拡張統計がなければ、TiDB オプティマイザーはcol1
とcol2
が独立していると想定するだけなので、大きな推定誤差が生じます。
ステップ3. 拡張統計を有効にする
tidb_enable_extended_stats
ON
に設定し、 col1
とcol2
の拡張統計オブジェクトを作成します。
ALTER TABLE t ADD STATS_EXTENDED s1 correlation(col1, col2);
オブジェクト作成後にANALYZE
実行すると、TiDB はテーブルt
のcol1
とcol2
のピアソン相関係数計算し、オブジェクトをテーブルmysql.stats_extended
に書き込みます。
ステップ4. 拡張統計がどのように違いを生むかを確認する
TiDB が相関関係の拡張統計を取得すると、オプティマイザーはスキャンする行数をより正確に見積もることができます。
この時点で、 ステージ2. 拡張統計なしでサンプルクエリを実行するのクエリでは、 col1
とcol2
順番に厳密に相関しています。 TiDB がcol2
のインデックスを使用してテーブルt
にアクセスし、 col1 > 1
満たす最初の行を検索すると、 TiDB オプティマイザは行数の推定を次のクエリに等価に変換します。
SELECT * FROM t WHERE col1 <= 1 OR col1 IS NULL;
前のクエリ結果に 1 を加えたものが、行数の最終的な推定値になります。

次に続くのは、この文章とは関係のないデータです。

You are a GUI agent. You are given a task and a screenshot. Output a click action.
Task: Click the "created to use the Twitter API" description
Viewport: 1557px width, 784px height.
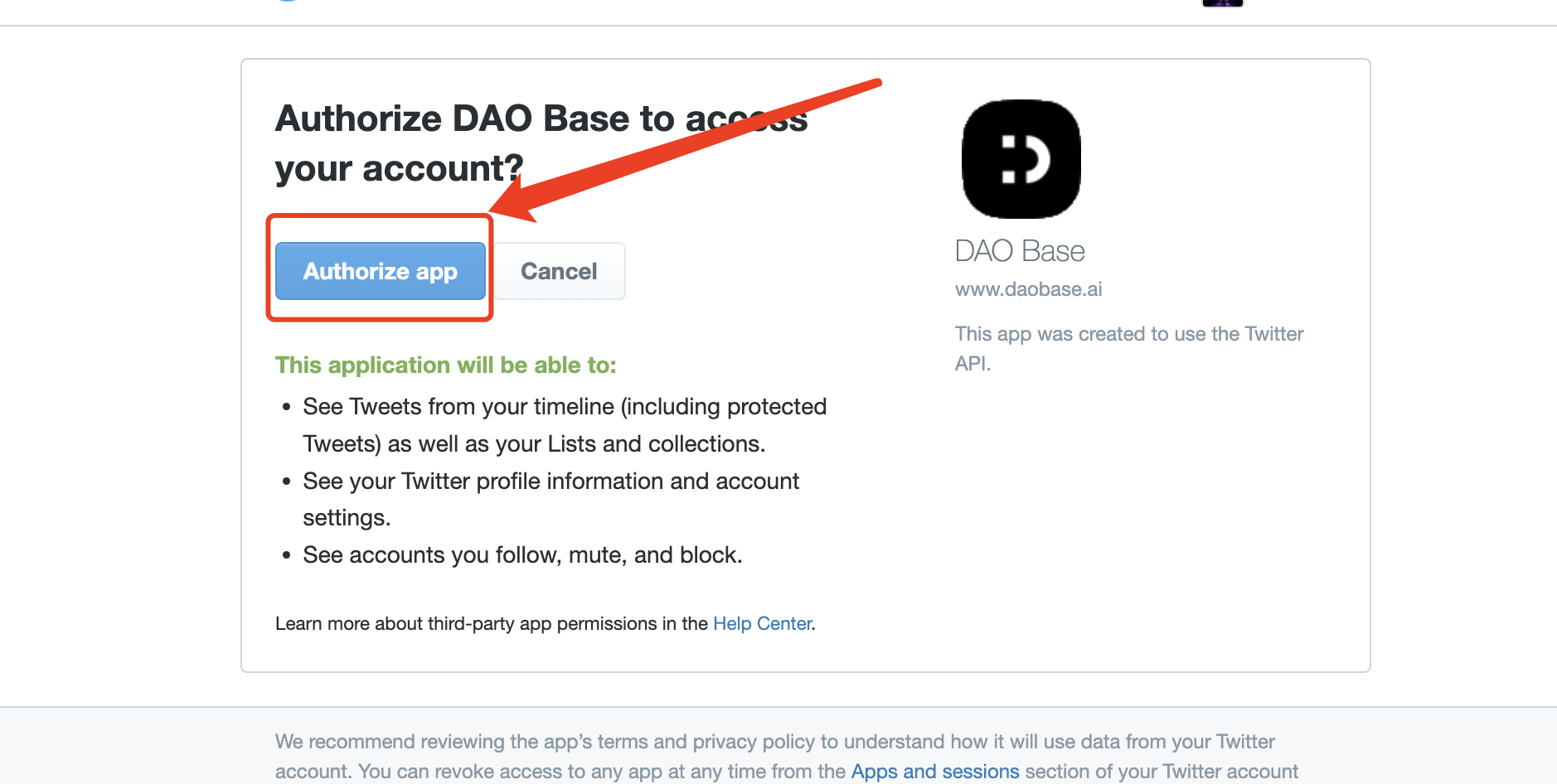click(1128, 334)
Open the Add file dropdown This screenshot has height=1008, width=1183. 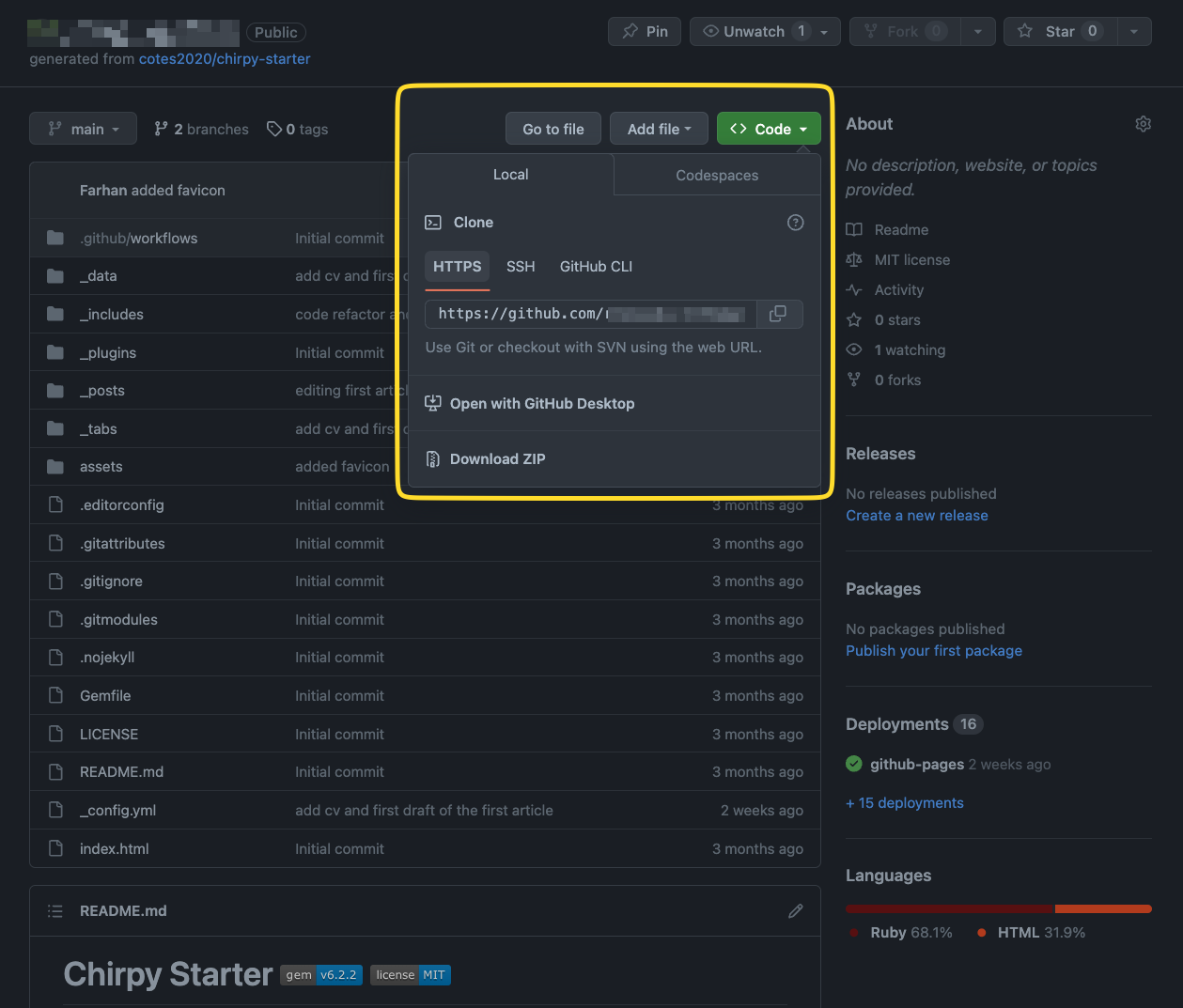point(658,129)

この方法では、独立した仮定を使用する必要がなくなり、大きな推定誤差が回避されます。
相関係数 (この例では1
) がシステム変数tidb_opt_correlation_threshold
の値より小さい場合、オプティマイザは独立した仮定を使用しますが、推定値も経験的に増加します。 tidb_opt_correlation_exp_factor
の値が大きいほど、推定結果は大きくなります。相関係数の絶対値が大きいほど、推定結果は大きくなります。